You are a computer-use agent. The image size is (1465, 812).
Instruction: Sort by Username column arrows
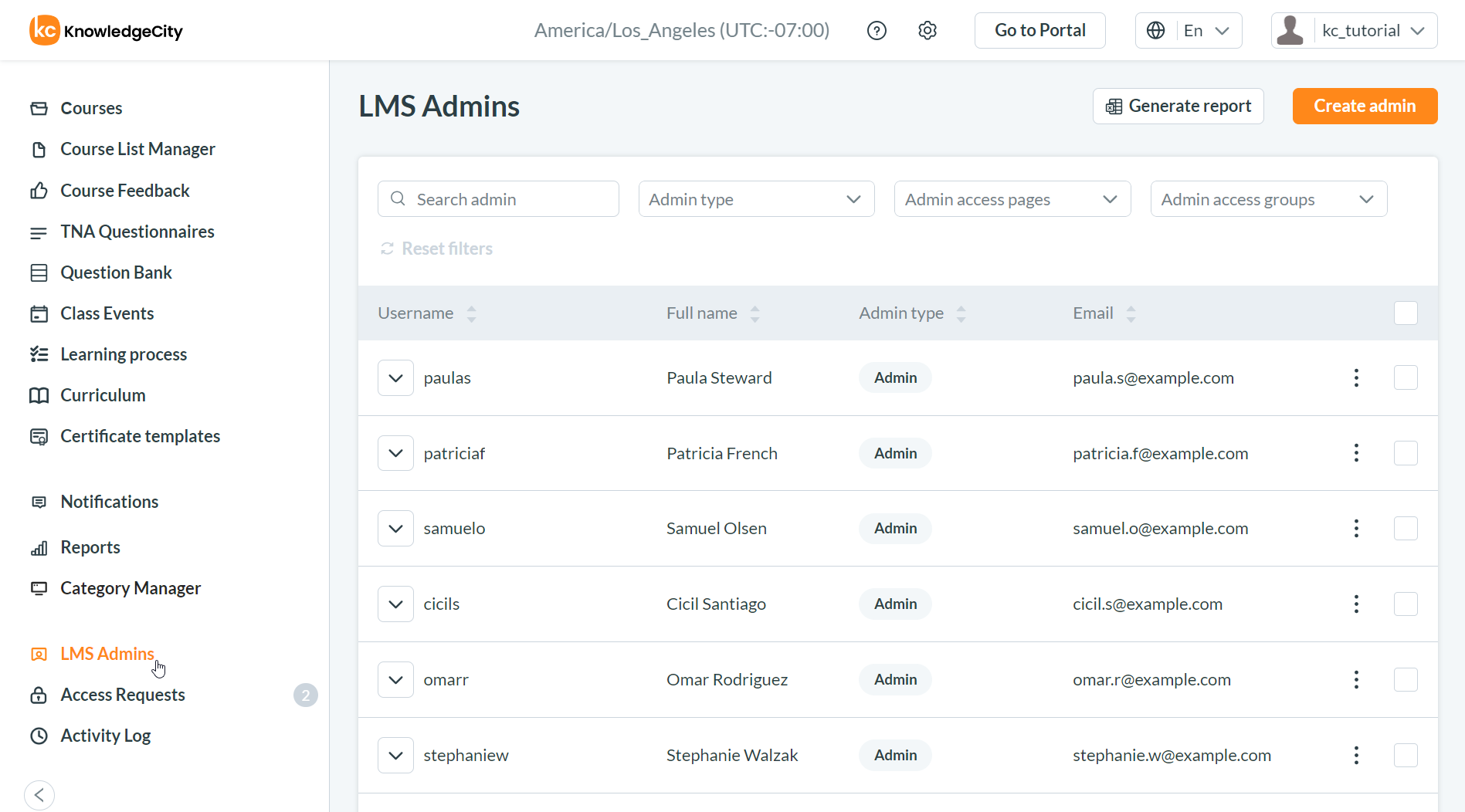pyautogui.click(x=471, y=313)
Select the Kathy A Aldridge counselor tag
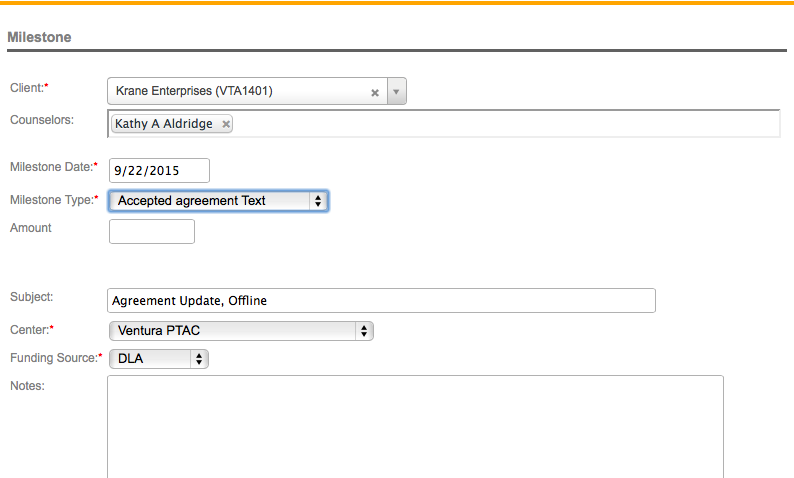This screenshot has width=794, height=478. [x=164, y=124]
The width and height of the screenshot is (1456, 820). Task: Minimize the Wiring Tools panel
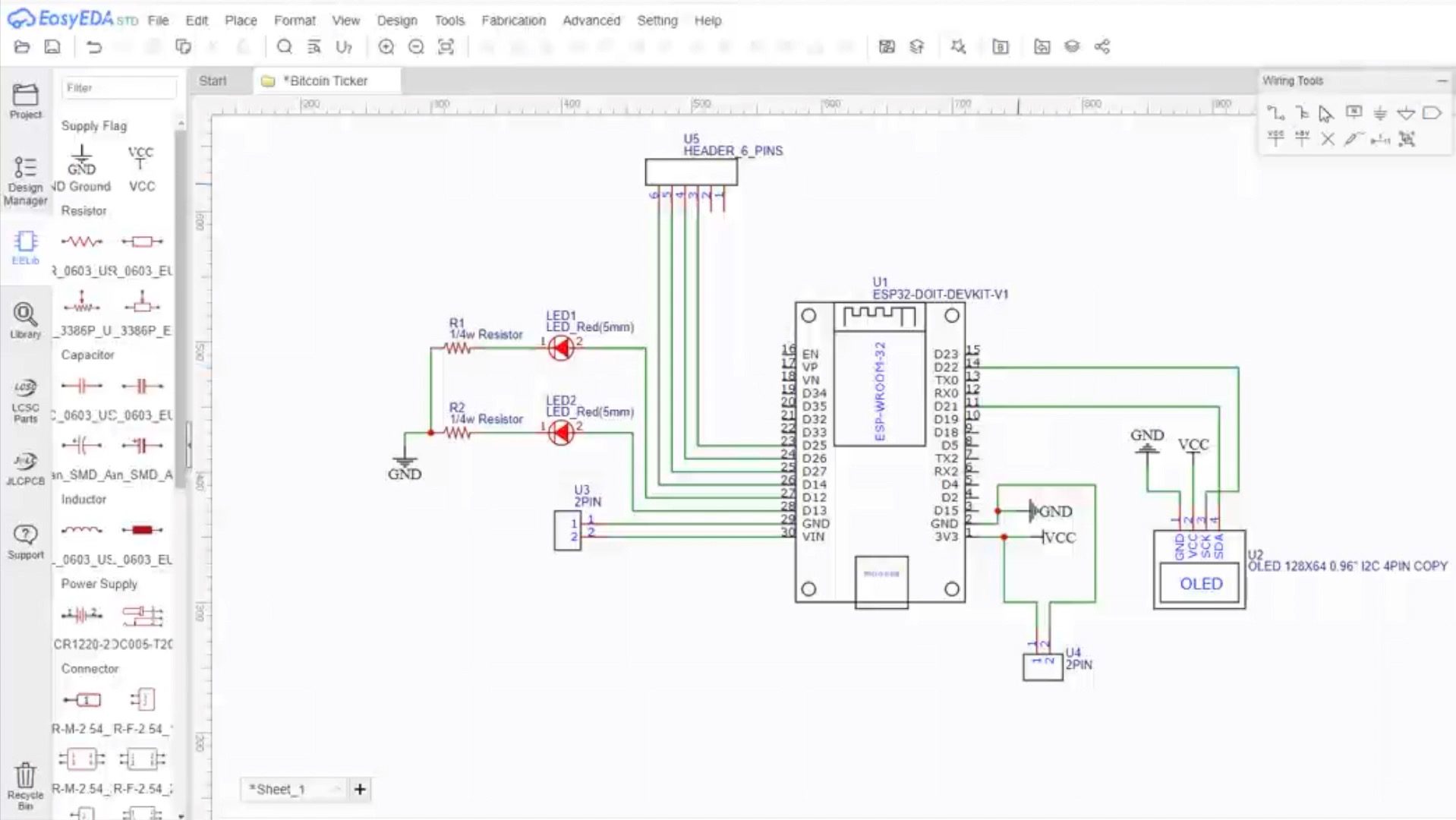click(x=1441, y=80)
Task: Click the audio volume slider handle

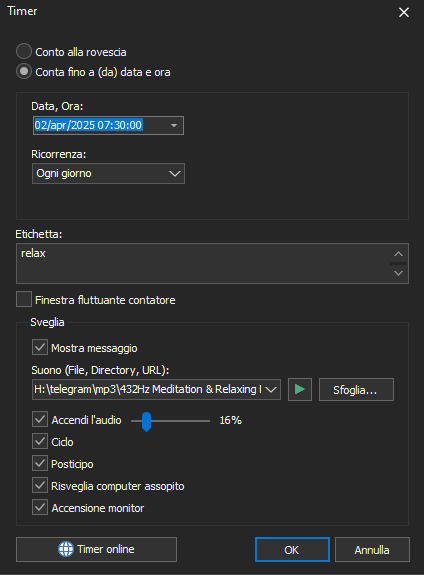Action: click(x=146, y=421)
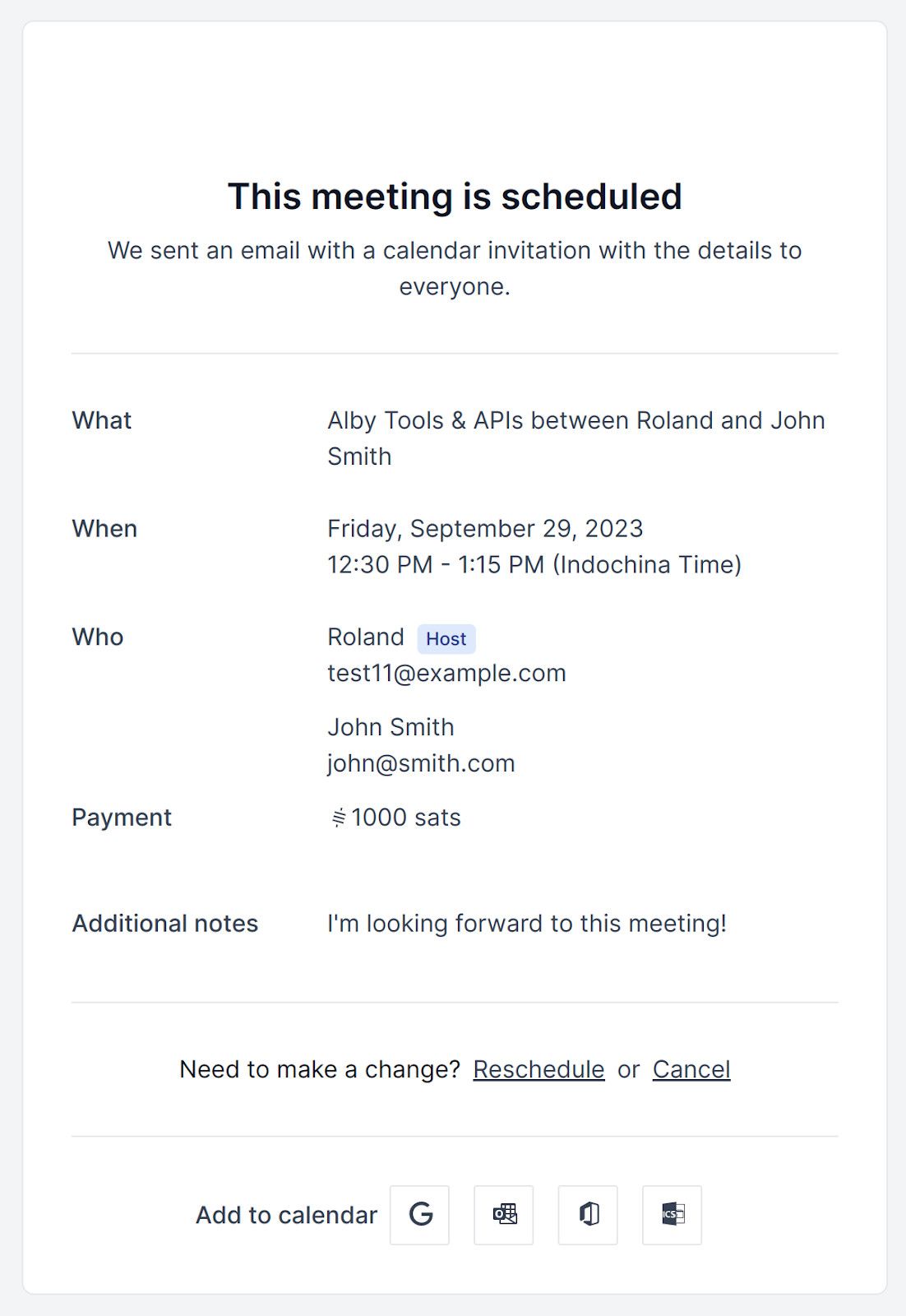Add meeting to Office 365 calendar
The height and width of the screenshot is (1316, 906).
[x=588, y=1215]

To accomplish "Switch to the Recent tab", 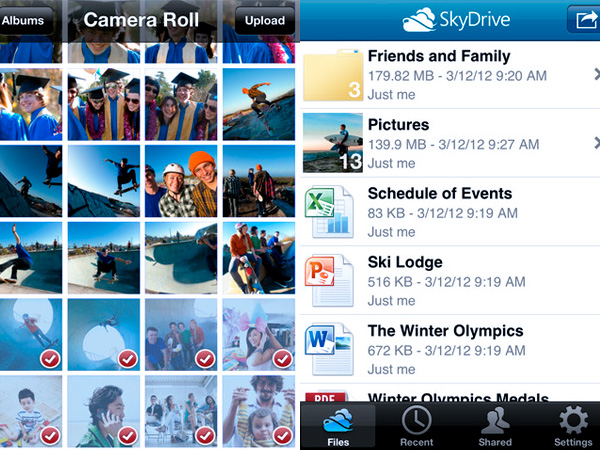I will pyautogui.click(x=416, y=424).
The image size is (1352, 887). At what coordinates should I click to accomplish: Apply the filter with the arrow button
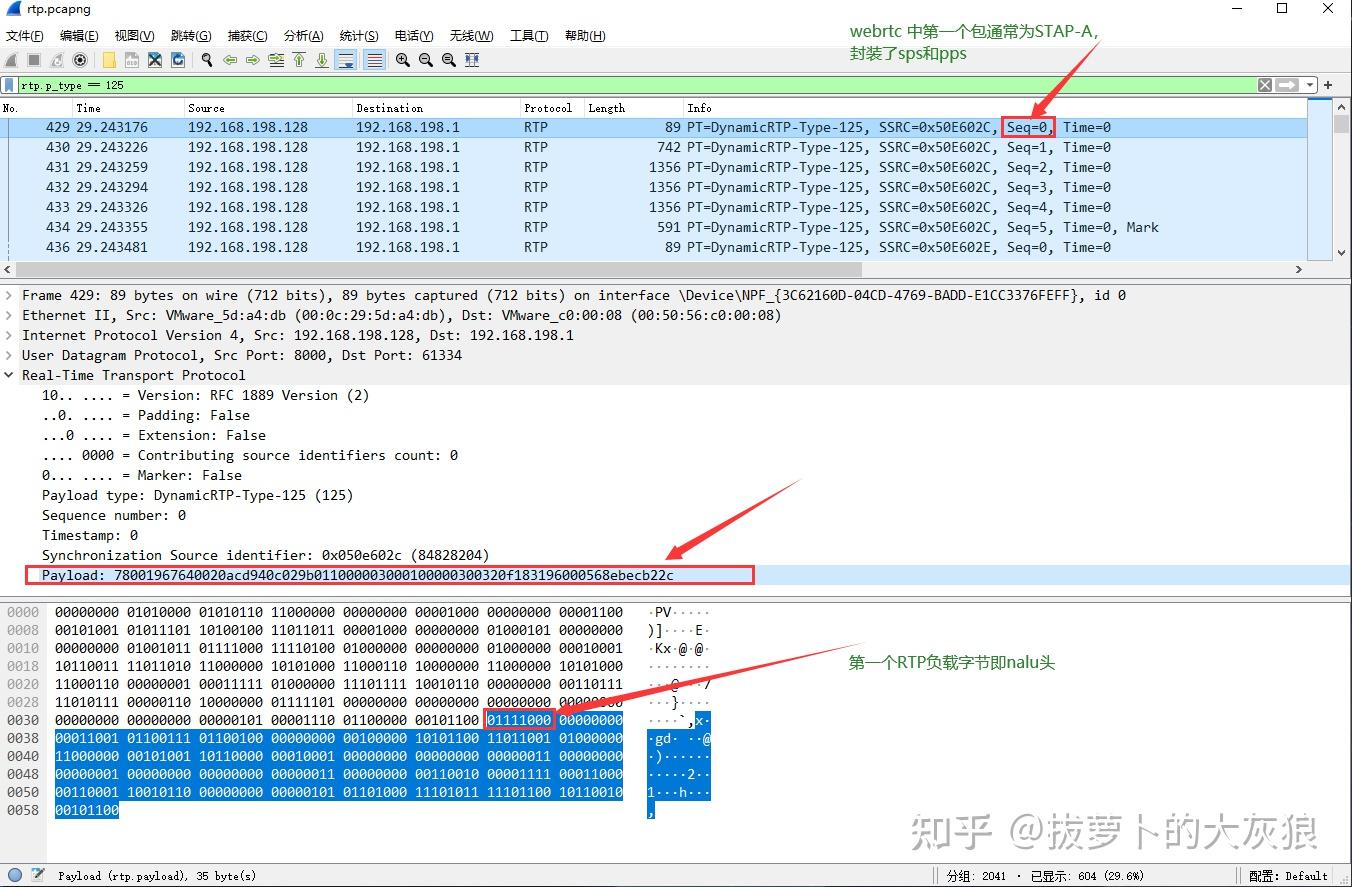(x=1286, y=85)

-=-=-

The lines from the one holding "The image size is (1352, 887)." through the end of the entries are to be transcribed exactly, both ends included, with the pictures left out.

The image size is (1352, 887). At what coordinates should I click to accomplish: Apply the filter with the arrow button
(x=1286, y=85)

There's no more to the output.